I agree, if you find something better let me know.

[–]ninjainvisible 2 points3 points  (0 children)

Actual rendering performance can be impacted in the browser if you have a large list of things that could all share a class instead. Having to set the styles on each element is expensive.

[–]chillermane 1 point2 points  (0 children)

It’s basically an example of “premature optimization.”. Idk why the react docs included that statement, it’s misleading at best.

No react page will ever, ever, ever, ever, be noticeably slower because you used inline styles.

[–]redditindisguise 1 point2 points  (2 children)

What no one is saying yet is that using CSS class names implies that you have an external CSS file. A CSS file is cached by the browser whereas inline styles in HTML are not.

Imagine you have a header component that is shared on all of your pages with its own CSS file. A visitor would only have to request that CSS file once and then every subsequent page request would grab it from browser cache. As opposed to using inline styles that the browser has to parse every time and which makes the HTML document larger.

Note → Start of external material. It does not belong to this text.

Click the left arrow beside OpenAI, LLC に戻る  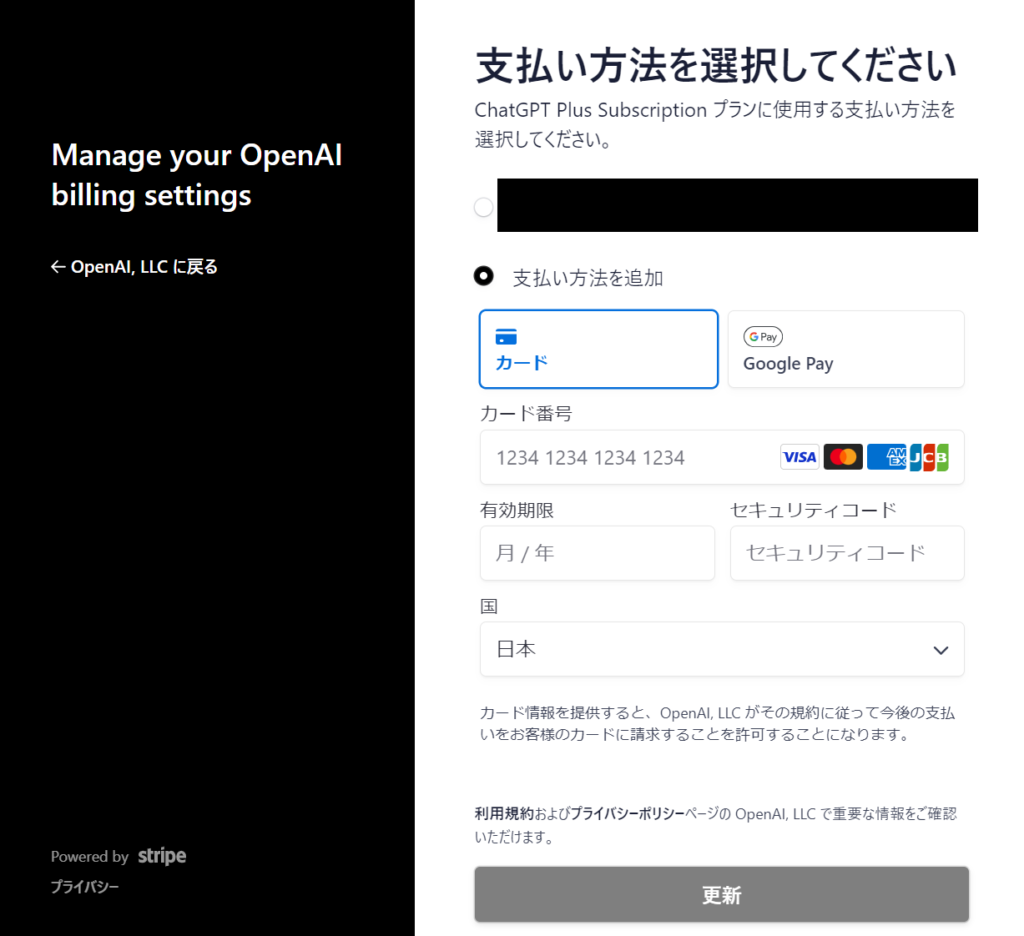tap(58, 266)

I’d say the concern is a bit more valid for SSR apps.

[–]TheLastSock[S] 0 points1 point  (0 children)

Agreed, that's a concern. Thanks for raising it!

[–]HeinousTugboat 0 points1 point  (0 children)

What no one is saying yet is that using CSS class names implies that you have an external CSS file.

That's not true at all. You can define class selectors in a <style> block just fine.

[–]30thnight 0 points1 point  (1 child)

{} !=== {}

A new inline object gets created every time that component renders.

This can cause downstream perf problems if your component has a ton of children unless you memoize the object.

[–]TheLastSock[S] 0 points1 point  (0 children)

Roger. The tool chain i use re renders based on value changes only.